- **PROBLEM DESCRIPTION**
Return the items verbatim, from the line containing "At what (x,y)" through the line containing "I want to click", and leave the pictures out.

- **DATA UNDER STUDY**
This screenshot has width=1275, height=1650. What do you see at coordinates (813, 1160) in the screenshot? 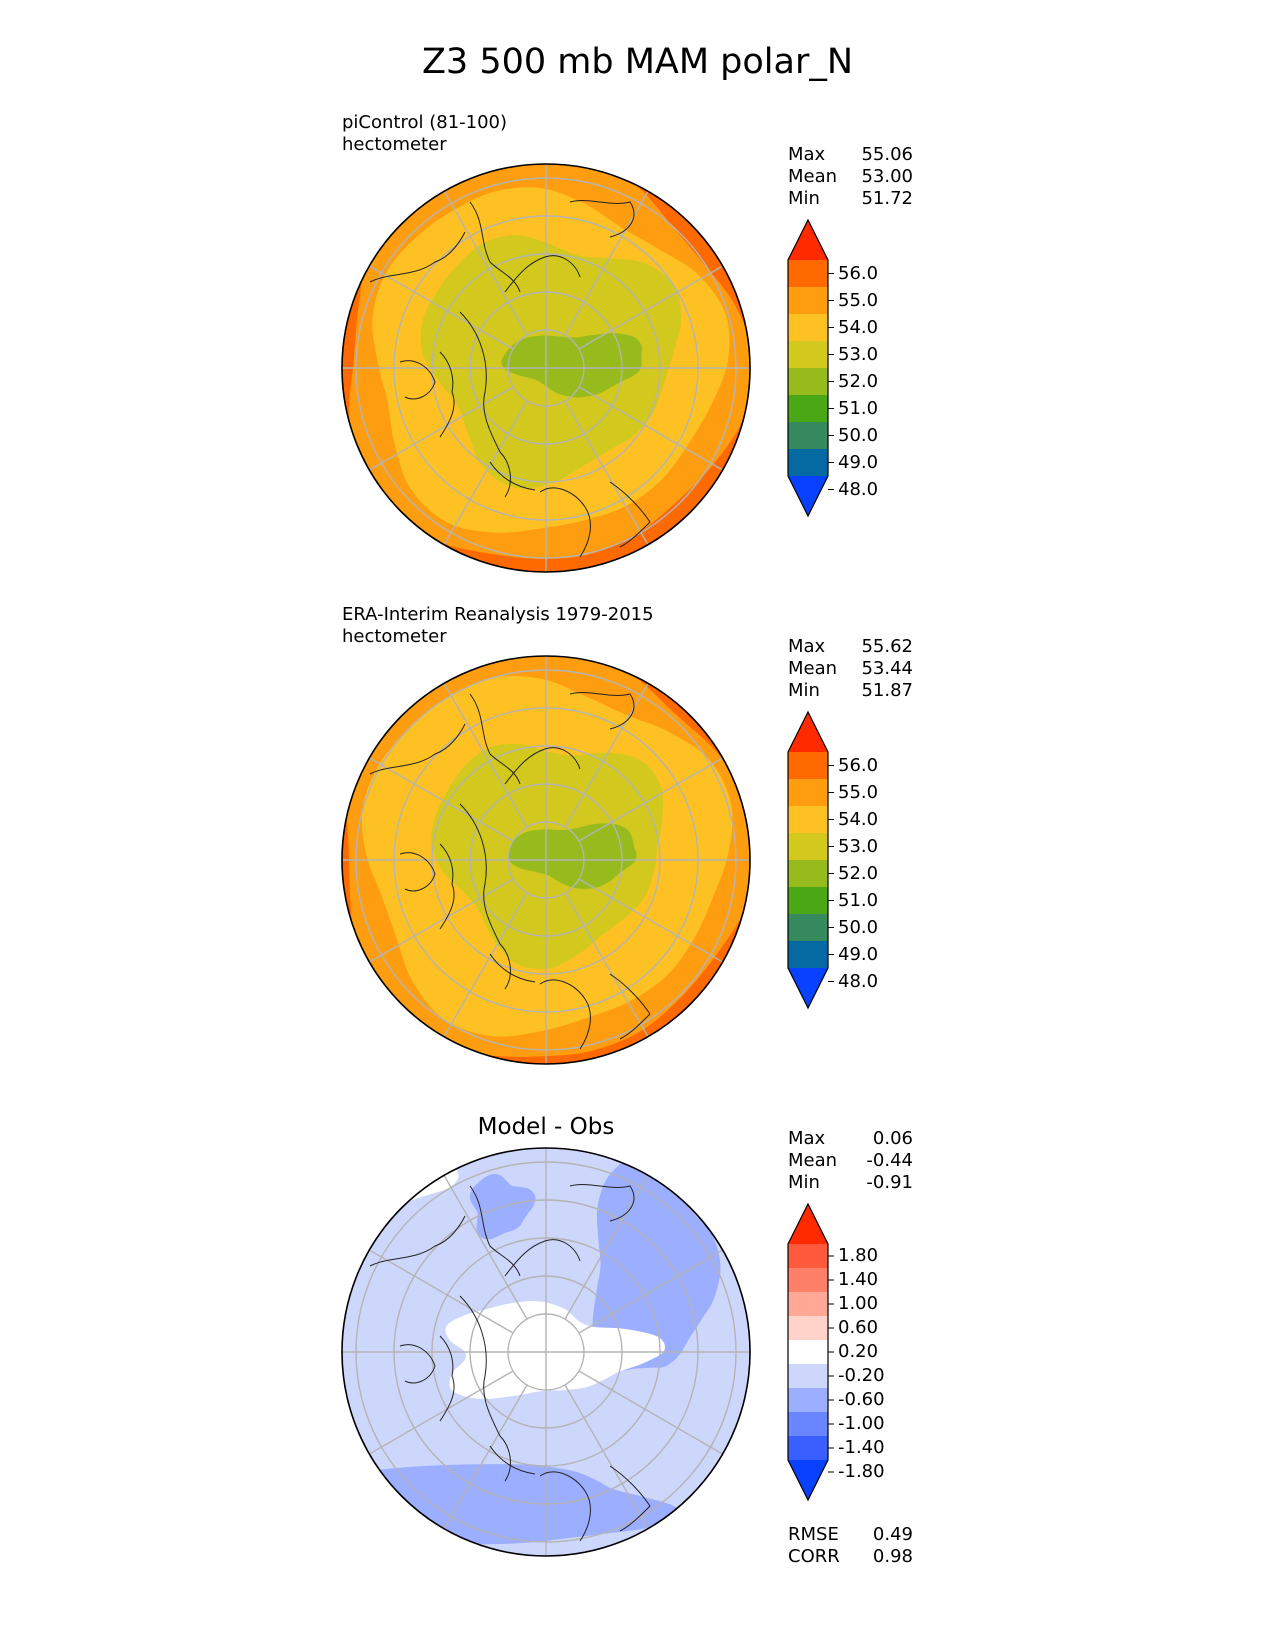
I see `panel-3-mean-label: Mean` at bounding box center [813, 1160].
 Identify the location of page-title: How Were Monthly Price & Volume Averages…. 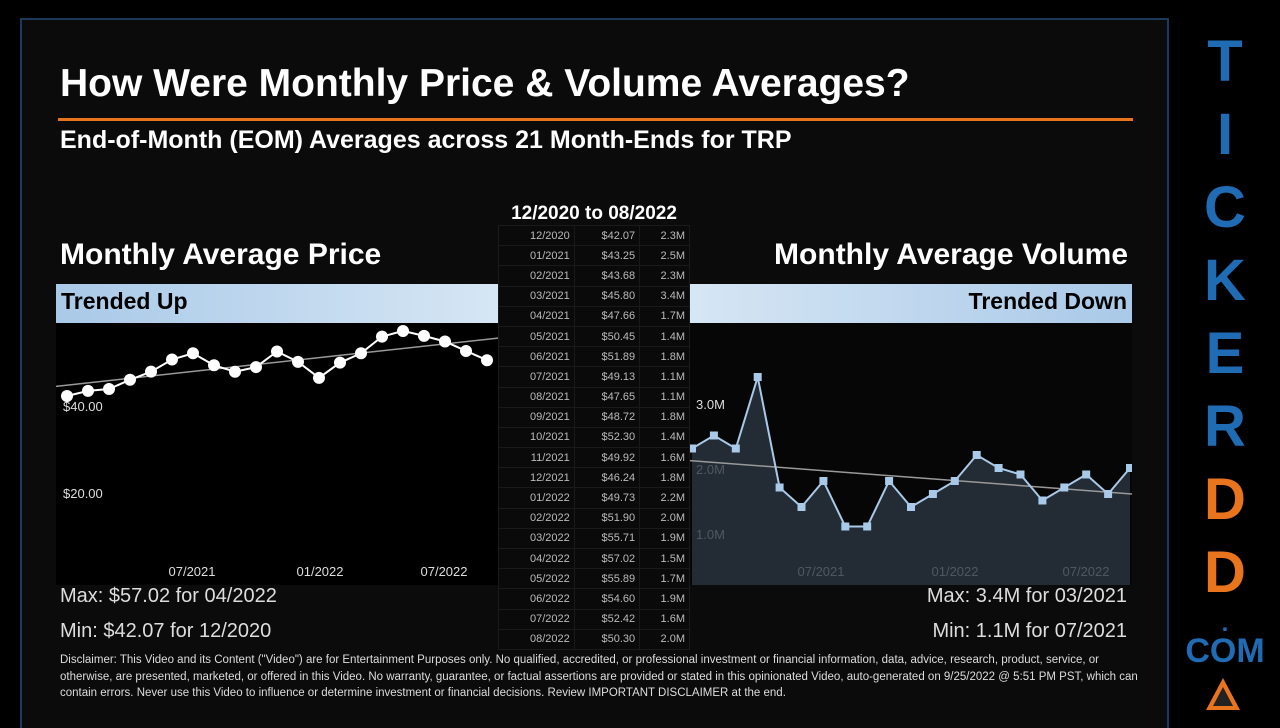
(485, 84).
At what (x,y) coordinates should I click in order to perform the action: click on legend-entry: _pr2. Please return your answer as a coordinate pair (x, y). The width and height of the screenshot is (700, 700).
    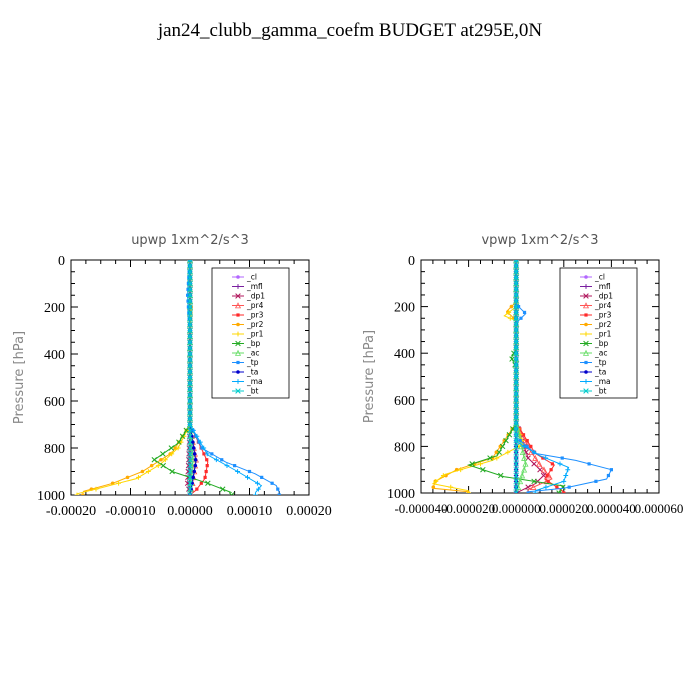
    Looking at the image, I should click on (255, 324).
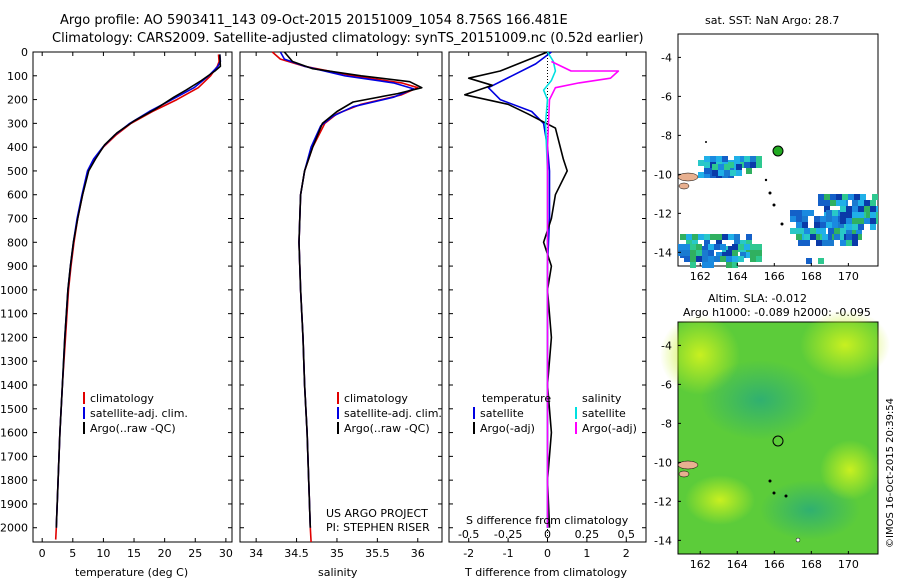  Describe the element at coordinates (195, 554) in the screenshot. I see `x-tick-label: 25` at that location.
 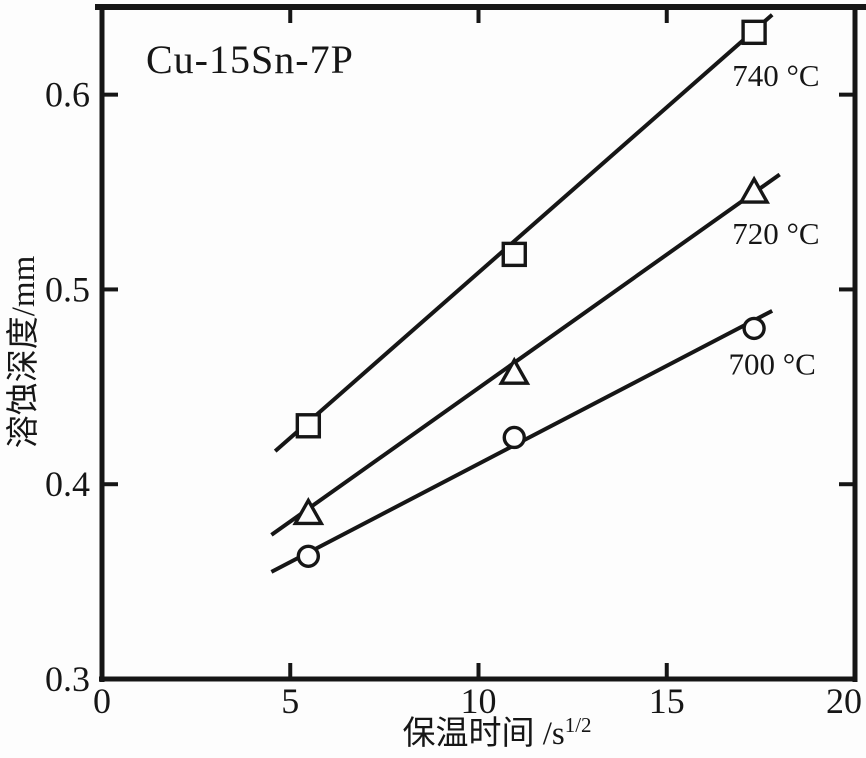 I want to click on x-tick-label: 10, so click(x=479, y=701).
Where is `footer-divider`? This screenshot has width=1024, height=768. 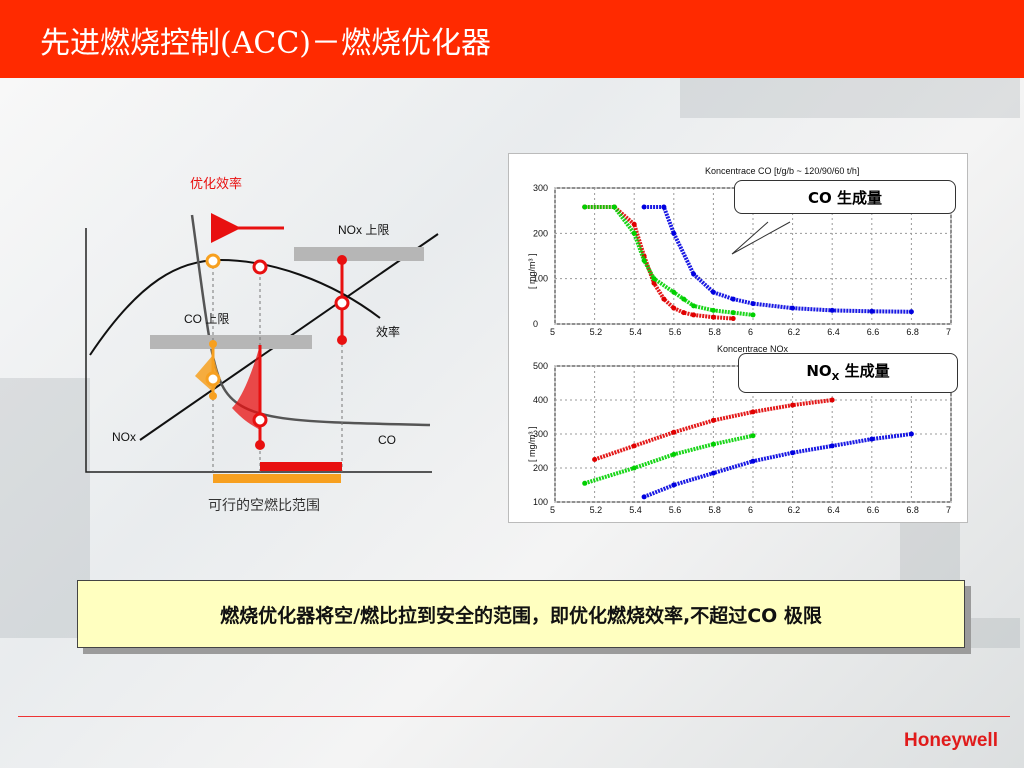 footer-divider is located at coordinates (514, 716).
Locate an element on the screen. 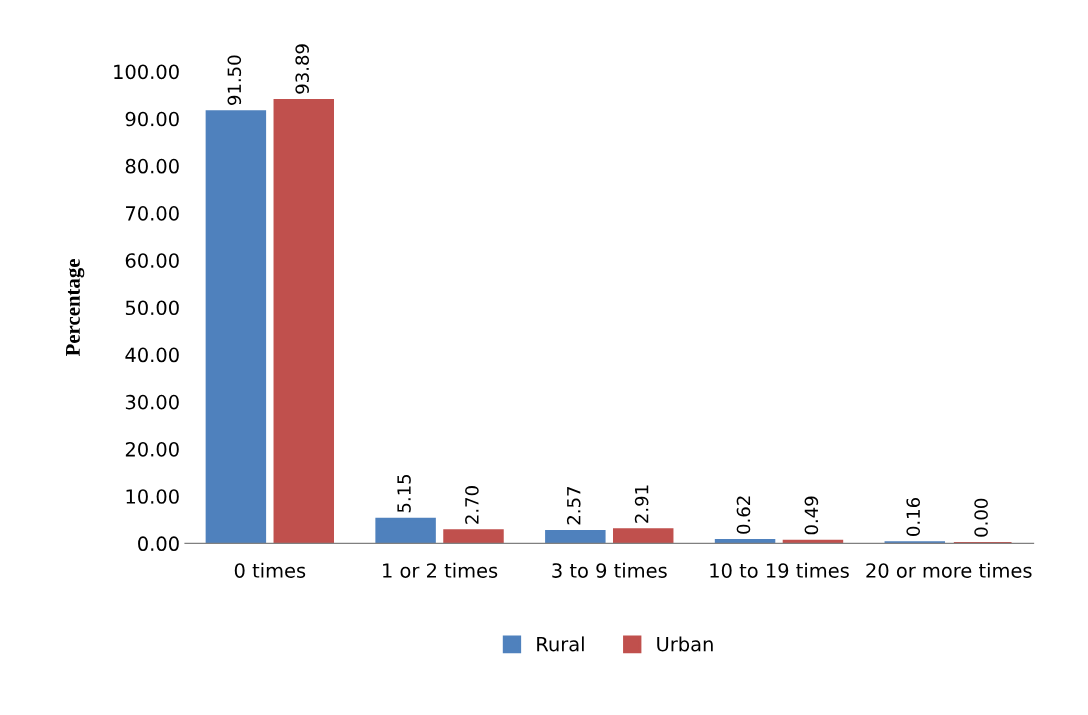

- **ANSWER TO THIS EXERCISE**
At what (x,y) coordinates should I click in order to perform the action: click on legend-entry: _pr2. Please return your answer as a coordinate pair (x, y). The width and height of the screenshot is (700, 700).
    Looking at the image, I should click on (255, 324).
  Describe the element at coordinates (195, 554) in the screenshot. I see `x-tick-label: 25` at that location.
  I want to click on x-tick-label: 10, so click(x=479, y=701).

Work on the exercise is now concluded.